Geometric shape formed from ten squares

A decomino, or 10-omino, is a polyomino of order 10; that is, a polygon in the plane made of 10 equal-sized squares connected edge to edge. When rotations and reflections are not considered to be distinct shapes, there are 4,655 different free decominoes (the free decominoes comprise 195 with holes and 4,460 without holes). When reflections are considered distinct, there are 9,189 one-sided decominoes. When rotations are also considered distinct, there are 36,446 fixed decominoes.

==Symmetry==

The unique decomino with two axes of reflection symmetry, both aligned with the diagonals

The 4,655 free decominoes can be classified according to their symmetry groups:
- 4,461 decominoes have no symmetry. Their symmetry group consists only of the identity mapping.
- 90 decominoes have an axis of reflection symmetry aligned with the gridlines. Their symmetry group has two elements, the identity and the reflection in a line parallel to the sides of the squares.
- 22 decominoes have an axis of reflection symmetry at 45° to the gridlines. Their symmetry group has two elements, the identity and a diagonal reflection.
- 73 decominoes have point symmetry, also known as rotational symmetry of order 2. Their symmetry group has two elements, the identity and the 180° rotation.
- 8 decominoes have two axes of reflection symmetry, both aligned with the gridlines. Their symmetry group has four elements, the identity, two reflections and the 180° rotation. It is the dihedral group of order 2, also known as the Klein four-group.
- 1 decomino has two axes of reflection symmetry, both aligned with the diagonals. Its symmetry group is also the dihedral group of order 2 with four elements.

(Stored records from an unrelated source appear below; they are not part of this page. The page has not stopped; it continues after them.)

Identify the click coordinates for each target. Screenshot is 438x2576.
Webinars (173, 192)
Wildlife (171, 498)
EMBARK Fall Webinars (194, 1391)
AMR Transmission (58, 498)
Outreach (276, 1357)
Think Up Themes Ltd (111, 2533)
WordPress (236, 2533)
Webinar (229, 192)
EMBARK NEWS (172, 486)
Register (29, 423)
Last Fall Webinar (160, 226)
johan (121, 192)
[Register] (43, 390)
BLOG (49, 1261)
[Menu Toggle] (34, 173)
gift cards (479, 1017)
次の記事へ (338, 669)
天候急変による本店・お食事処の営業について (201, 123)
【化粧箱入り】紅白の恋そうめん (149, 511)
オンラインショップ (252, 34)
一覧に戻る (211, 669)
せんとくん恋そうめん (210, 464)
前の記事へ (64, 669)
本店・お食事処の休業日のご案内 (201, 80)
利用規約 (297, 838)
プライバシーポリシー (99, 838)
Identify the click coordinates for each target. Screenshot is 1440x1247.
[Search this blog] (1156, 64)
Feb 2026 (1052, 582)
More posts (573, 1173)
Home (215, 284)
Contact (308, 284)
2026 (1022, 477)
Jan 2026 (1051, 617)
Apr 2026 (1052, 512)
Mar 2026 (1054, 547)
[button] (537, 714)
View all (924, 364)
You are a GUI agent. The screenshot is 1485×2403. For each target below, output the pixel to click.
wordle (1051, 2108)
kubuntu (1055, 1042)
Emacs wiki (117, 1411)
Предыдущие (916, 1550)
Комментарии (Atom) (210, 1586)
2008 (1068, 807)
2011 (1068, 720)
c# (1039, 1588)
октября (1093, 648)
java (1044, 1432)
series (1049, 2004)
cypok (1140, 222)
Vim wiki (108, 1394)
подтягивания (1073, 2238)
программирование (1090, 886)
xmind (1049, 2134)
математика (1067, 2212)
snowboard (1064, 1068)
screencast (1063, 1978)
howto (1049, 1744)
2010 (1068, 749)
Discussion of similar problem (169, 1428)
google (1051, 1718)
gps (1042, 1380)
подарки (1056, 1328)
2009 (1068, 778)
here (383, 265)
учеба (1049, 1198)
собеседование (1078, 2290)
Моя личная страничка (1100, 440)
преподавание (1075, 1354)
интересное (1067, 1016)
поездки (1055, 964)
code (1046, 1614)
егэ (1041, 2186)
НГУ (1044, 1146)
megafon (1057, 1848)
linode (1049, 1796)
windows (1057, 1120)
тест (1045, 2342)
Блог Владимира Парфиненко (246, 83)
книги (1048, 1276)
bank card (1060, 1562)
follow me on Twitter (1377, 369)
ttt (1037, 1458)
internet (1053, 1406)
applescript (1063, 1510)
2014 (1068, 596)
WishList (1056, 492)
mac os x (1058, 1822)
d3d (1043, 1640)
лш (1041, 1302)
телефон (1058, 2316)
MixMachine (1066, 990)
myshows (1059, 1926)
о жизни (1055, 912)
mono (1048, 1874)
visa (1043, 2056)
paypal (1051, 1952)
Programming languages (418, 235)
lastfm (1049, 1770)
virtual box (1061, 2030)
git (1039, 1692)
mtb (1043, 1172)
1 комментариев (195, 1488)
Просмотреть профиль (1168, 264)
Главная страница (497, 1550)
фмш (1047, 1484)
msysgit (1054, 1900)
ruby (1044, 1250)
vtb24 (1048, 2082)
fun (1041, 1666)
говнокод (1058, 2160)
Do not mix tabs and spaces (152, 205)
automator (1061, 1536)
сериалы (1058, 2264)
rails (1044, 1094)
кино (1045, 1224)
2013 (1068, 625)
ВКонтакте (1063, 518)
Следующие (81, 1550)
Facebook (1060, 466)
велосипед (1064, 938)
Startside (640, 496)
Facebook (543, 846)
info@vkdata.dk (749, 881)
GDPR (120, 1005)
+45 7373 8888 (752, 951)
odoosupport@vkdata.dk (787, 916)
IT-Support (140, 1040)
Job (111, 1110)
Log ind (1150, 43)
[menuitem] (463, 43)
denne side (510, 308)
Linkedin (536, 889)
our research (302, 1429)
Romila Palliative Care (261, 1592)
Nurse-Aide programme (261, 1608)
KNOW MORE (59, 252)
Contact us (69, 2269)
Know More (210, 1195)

Unlike both octominoes and nonominoes, no decomino has rotational symmetry of order 4.

==Packing and tiling==

A self-tiling tile set consisting of decominoes

A geometric magic square consisting of decominoes

195 decominoes have holes. This makes it trivial to prove that the complete set of decominoes cannot be packed into a rectangle, and that not all decominoes can be tiled.

The 4,460 decominos without holes comprise 44,600 unit squares. Thus, the largest square that can be tiled with distinct decominoes is at most 210 units on a side (210 squared is 44,100). Such a square containing 4,410 decominoes was constructed by Livio Zucca.